> Set exercise:
Summarize the blog excerpt below in two sentences.

> Selected passage:

Category Archives: Uncategorized

The Google+ Power-Up Button

I’ll confess, I’m a regular user of Google+ but I haven’t played around with a lot of the features to really figure it out that much yet. This week I’ve been experimenting with a paradigm I’ve used with RSS and with Twitter, but in Google+ and I’m seeing some awesome results. It’s this: set yourself up to be disproportionately likely to see content from the most high-priority people in your network so that you’re more likely to engage with them.

I didn’t know you could do this with Google+, but if you look at the screenshot below – I’ve got a Circle I call “Key Peeps” – which is made up of a select few high-priority contacts on Google+. People like O’Reilly’s Julie Steele and Abraham Williams, now building Addvocate with Marcus Nelson, and probably the web’s leading Human Computer Interaction specialist (according to our company Plexus), Ed Chi of Google. These are all super-smart, really awesome people who happen to use Google+ a lot. Now that I get an email and a red square notification whenever they post anything, I jump right on their high quality content, engage with it and them, reshare it with others, etc. If I can do so in a way that adds value to them, well then that helps me move from wannabe to friend of Heavy Hitters to a Heavy Hitter myself.

So that’s the Google+ Power-Up Button, “send alerts for this circle.” It’s pretty awesome.

Think “nobody’s using Google Plus?” This alert system is making it sing to me like crazy. In the interest of full disclosure, Google put me on the Suggested User List of Google+ so I have 2m followers there and see plenty of activity, but I know not everyone does. Check out the big, deep thread of comments on a post I put up about Occam’s Razor the other day though. That kind of conversation may not be available to everyone without loads of followers, but you Google+’s Circle Alerts feature means you can develop a solid online relationship with just a handful of Heavy Hitters yourself too, no matter how many followers you have on the network.

Apple’s new Podcasts app – my review

Apple’s promised stand-alone app for Podcasts went live in the iTunes store today. I thought I’d post a quick review of it, because I love podcasts. They are an incredible example of the opportunity for new voices to self-publish and distribute multi-media content; they are a core part of the Web 2.0/social media revolution. Podcasts were also my introduction to this world, years ago.

> Material provided:
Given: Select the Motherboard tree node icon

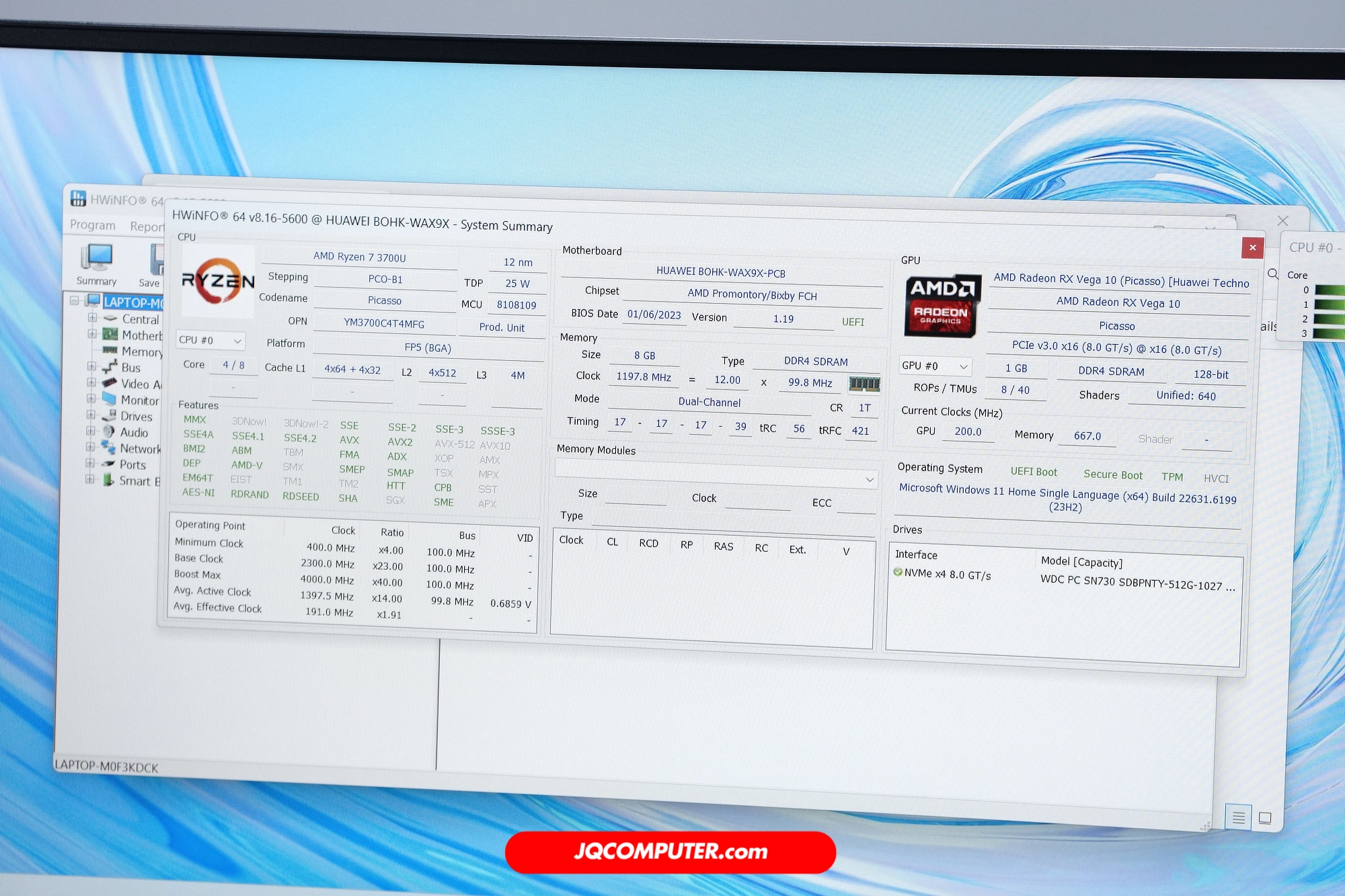Looking at the screenshot, I should [x=110, y=334].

> Solution:
The writer describes a Google+ circle named "Key Peeps," made up of a few high-priority contacts, with the "send alerts for this circle" setting turned on so that an email and a red notification arrive whenever they post. The writer calls this setting the "Power-Up Button" and says it helps in engaging with such people regardless of follower count, and the blog excerpt then begins a review of Apple's new stand-alone Podcasts app, which went live in the iTunes store that day.